Right- the power will cost almost nothing, but places WILL be installing charge stations. That installation money has to be recouped somehow..   Supposedly there are a bunch of 220v charge stations around Nashville (Nissan's USA headquarters) but I haven't seen any of them.
Will

Byteme

Quote from: AutobahnSHO on March 09, 2012, 06:30:28 AM
Right- the power will cost almost nothing, but places WILL be installing charge stations. That installation money has to be recouped somehow..   Supposedly there are a bunch of 220v charge stations around Nashville (Nissan's USA headquarters) but I haven't seen any of them.
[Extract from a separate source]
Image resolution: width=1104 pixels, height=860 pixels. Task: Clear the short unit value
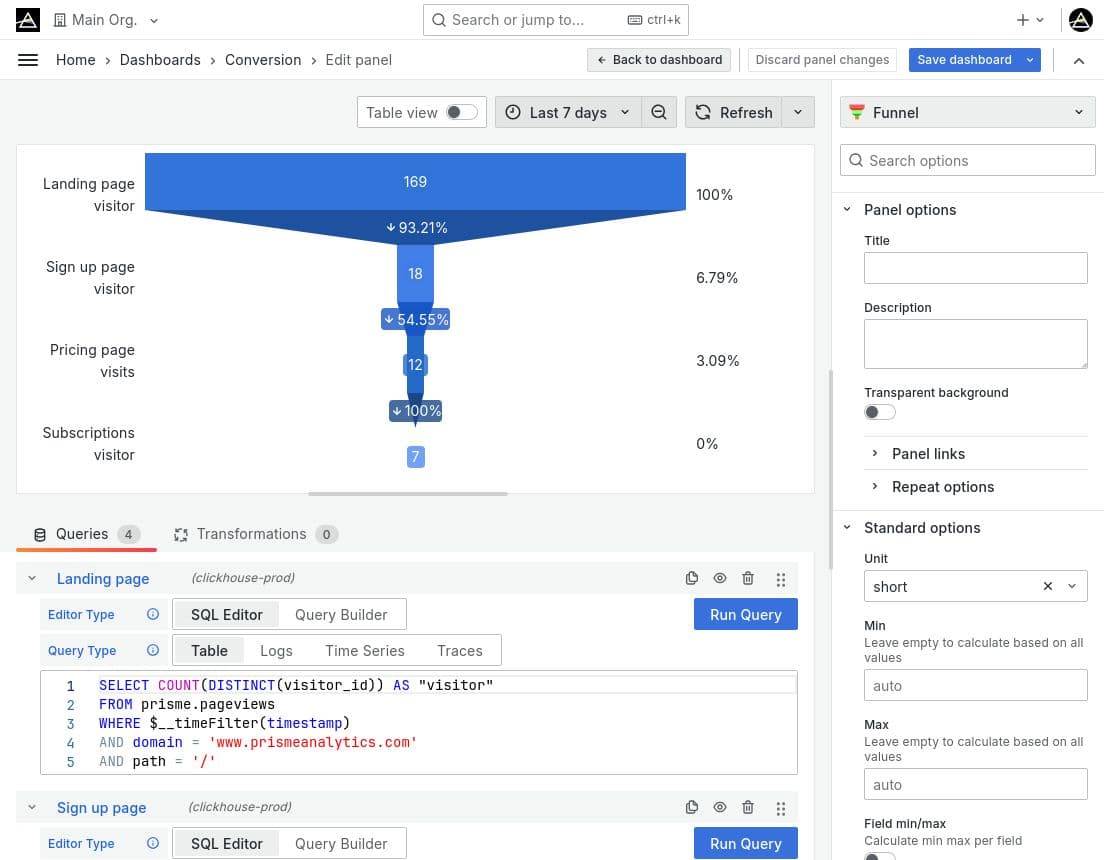click(1048, 587)
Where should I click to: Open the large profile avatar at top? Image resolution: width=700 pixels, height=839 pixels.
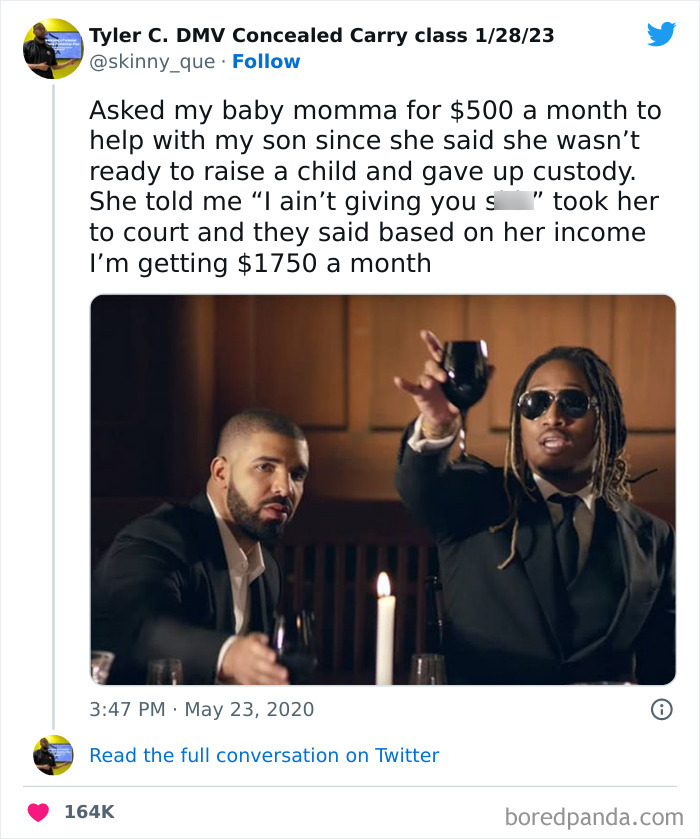point(53,48)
I can picture the day when kids no longer siphon gas, but instead sneak an extension cord over to the neighbor's outside outlet at night.    :lol:

Morris Minor

Quote from: AutobahnSHO on March 09, 2012, 06:30:28 AM
Right- the power will cost almost nothing, but places WILL be installing charge stations. That installation money has to be recouped somehow..   Supposedly there are a bunch of 220v charge stations around Nashville (Nissan's USA headquarters) but I haven't seen any of them.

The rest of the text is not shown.